The best vision models for fine-tuning notebook

00:00 - Questions on tabular data and the fastbook has the answer

Why paddy dataset is interesting

07:06

paddy dataset is similar to ImageNet in terms of shape and size but have no paddy labels

What kind of dataset can do well on fine-tuning a pre-trained model?

08:37

Is the dataset (e.g., PETS dataset) very similar to the pre-trained model’s dataset (e.g., ImageNet)?
The more similar, the better the dataset can fine tune the model by making use much of the pretrained weights

How large is the dataset, especially when the dataset is not similar e.g., the planet dataset to the Imagenet?
When datasets are very different, most of weights from the pretrained model will be useless, so the larger of the dataset, the more weights can be trained, the better the model can learn

Experiment to find out the best model for fine-tuning using similar and large dataset vs dissimilar and small dataset

10:44

If we can find the best model from PETS dataset and Planet dataset, then it may be applied to other similar senarios

Jeremy walks us through how he and Thomas Capelle designed their experiments

11:55

Explore the fine_tune.py from fastai_timm repo

Explore the sweep_planets_lr.yaml from the repo

Weights and biases API can enable us to see our experiment results inside Jupyter notebook

What does Jeremy use gist for?

14:10

How Jeremy use WandB API to use their experiment results inside Jupyter notebook

15:00

How to turn a dataframe into a string

17:04

StringIO is the key to make sure pd.to_csv to save dataframe into a string rather than a file

How Jeremy create a gist?

17:50

import ghapi.core as gh
g = gh.GhAPI()
gist = g.create_gist('description of the gist', content_as_string, filename='', public=True)
gist.html_url

What does Jeremy use gist for here and generally?

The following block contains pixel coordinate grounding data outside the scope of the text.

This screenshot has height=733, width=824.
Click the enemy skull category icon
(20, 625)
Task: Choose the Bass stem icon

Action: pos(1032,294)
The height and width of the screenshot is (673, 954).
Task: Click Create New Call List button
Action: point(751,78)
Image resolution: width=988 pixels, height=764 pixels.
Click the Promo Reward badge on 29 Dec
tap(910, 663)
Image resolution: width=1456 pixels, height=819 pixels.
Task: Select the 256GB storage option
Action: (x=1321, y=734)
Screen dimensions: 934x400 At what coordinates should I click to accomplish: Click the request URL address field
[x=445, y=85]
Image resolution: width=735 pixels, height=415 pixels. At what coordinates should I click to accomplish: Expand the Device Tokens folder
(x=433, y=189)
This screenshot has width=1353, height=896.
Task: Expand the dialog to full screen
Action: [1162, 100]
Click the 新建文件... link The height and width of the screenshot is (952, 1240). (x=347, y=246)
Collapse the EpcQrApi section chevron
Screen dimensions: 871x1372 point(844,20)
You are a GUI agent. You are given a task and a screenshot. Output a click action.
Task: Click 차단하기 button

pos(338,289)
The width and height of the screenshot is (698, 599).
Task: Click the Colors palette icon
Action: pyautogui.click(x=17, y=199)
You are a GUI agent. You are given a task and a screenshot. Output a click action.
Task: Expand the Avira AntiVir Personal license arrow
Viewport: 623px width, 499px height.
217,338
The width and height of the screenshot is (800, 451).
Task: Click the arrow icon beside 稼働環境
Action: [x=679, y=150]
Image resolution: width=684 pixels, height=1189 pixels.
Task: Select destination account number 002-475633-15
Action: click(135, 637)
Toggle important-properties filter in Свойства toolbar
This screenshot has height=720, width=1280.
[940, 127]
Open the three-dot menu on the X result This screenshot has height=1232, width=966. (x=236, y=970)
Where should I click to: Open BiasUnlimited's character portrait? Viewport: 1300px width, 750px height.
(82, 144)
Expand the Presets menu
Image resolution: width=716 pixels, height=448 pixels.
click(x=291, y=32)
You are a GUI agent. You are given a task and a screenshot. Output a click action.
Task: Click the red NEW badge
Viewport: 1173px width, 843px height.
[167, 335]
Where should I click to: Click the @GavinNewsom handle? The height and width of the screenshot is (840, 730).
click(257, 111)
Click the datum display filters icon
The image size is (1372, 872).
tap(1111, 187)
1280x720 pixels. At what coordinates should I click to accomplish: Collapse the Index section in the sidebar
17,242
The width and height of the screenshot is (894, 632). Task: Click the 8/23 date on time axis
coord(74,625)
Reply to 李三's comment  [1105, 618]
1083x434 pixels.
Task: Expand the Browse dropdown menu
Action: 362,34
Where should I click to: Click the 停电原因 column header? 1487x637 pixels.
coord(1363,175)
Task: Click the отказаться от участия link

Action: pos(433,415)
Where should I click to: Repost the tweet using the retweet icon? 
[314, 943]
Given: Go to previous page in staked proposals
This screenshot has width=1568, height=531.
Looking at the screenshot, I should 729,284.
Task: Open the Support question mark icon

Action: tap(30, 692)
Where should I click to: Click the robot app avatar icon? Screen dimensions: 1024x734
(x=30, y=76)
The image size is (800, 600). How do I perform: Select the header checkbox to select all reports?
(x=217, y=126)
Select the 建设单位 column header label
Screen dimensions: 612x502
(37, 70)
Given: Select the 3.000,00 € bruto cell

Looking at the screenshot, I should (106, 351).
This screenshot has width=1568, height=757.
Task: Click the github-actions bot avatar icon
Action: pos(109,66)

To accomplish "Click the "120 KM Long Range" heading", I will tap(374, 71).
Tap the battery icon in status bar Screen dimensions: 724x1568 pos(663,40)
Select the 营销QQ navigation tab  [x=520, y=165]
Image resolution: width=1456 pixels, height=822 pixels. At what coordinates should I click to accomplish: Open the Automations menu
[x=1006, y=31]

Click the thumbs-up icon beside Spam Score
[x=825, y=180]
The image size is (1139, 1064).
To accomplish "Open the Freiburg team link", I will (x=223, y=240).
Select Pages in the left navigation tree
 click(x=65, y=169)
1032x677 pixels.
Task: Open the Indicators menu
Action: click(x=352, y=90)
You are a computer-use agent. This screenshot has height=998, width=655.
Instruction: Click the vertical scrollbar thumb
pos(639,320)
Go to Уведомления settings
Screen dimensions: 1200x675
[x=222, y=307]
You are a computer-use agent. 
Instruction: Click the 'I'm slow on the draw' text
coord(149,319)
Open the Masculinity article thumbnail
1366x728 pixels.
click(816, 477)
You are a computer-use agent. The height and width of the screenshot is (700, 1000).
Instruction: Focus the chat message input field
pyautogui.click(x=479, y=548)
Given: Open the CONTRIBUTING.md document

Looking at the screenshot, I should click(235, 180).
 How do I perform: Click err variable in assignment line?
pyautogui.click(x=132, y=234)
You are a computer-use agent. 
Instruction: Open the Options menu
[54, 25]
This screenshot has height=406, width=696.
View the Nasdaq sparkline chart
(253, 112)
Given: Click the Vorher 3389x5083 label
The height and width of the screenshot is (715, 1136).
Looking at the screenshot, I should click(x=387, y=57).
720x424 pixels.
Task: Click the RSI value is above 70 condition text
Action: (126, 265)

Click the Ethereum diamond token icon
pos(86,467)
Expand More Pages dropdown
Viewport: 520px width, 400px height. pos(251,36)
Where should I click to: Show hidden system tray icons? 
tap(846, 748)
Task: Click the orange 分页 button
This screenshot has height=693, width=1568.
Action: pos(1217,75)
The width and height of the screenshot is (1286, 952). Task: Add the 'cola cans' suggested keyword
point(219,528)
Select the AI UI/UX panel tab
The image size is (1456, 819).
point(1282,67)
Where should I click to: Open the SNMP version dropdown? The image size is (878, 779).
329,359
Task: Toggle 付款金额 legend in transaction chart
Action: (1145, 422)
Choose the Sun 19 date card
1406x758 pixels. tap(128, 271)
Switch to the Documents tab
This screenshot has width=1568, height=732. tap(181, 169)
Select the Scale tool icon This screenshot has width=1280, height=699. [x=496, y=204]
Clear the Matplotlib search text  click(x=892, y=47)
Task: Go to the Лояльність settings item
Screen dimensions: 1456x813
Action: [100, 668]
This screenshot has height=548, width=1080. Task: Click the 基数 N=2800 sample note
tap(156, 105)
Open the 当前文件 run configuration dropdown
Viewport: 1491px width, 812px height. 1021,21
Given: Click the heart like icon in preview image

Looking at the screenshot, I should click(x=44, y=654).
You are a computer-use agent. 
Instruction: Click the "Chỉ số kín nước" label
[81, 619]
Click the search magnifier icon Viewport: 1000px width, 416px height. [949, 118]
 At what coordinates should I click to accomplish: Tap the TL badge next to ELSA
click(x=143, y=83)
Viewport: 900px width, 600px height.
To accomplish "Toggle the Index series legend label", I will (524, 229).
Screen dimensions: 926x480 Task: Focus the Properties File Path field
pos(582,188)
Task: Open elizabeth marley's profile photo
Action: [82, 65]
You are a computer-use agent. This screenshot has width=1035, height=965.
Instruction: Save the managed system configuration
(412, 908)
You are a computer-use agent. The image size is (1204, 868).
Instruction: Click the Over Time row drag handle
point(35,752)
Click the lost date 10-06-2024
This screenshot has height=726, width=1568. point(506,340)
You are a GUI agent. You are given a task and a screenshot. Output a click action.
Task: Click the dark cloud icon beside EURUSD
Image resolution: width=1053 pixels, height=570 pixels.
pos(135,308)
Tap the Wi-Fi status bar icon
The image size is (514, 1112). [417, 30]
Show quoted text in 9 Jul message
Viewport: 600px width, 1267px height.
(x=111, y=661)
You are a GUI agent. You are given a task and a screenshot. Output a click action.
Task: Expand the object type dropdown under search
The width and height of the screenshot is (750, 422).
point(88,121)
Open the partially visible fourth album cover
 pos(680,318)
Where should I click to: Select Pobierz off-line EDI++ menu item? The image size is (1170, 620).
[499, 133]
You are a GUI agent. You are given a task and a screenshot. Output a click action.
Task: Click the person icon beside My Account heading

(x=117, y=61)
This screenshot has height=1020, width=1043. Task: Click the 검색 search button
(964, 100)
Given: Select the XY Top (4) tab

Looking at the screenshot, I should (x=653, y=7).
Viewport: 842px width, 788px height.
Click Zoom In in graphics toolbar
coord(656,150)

How to do score models with data from the gist url

19:45

How to calculate the score for all models based on their error_rate, fit_time, and GPU_mem?

How does Jeremy come up with the score design?

How to sort all the models based on their score and display the top 15 models?

#question How much does fit_time and GPU_mem matter more and when?

How to compare models (on error_rate and fit_time) by families

23:02

How to find the best error_rate models who have better than average gpu mem and fit_time

24:13

What is gpu mem and when does it matter?

Which model family is very good at fine-tuning for planet dataset

25:44

Why the best model families don’t improve accurate when model size get larger?

27:08

Because small datasets won’t help large models to learn much.

Which model/model families are best to fine-tune on non-ImageNet like dataset such as planets dataset?

27:37

What is the fastai way’s of doing parameter sweeping vs the google way to find out general insights or rules

28:39

Can we apply the findings (models, model families, good parameters) to all computer vision classifications? Yes

How many GPUs and for how long does Jeremy run the experiment? 3 GPUs for 12 hours

Why we don’t need to try every possibility on every level?

How did Jeremy pick the range of values of parameters for experiments?

How to find pre-trained models for other datasets?

32:35

to google
model zoo
paper with code
hugging face

Why Jeremy does not prefer to publish to academic journals

34:34

Jeremy wants to share knowledge more freely and openly whereas academic journals generally make it difficult.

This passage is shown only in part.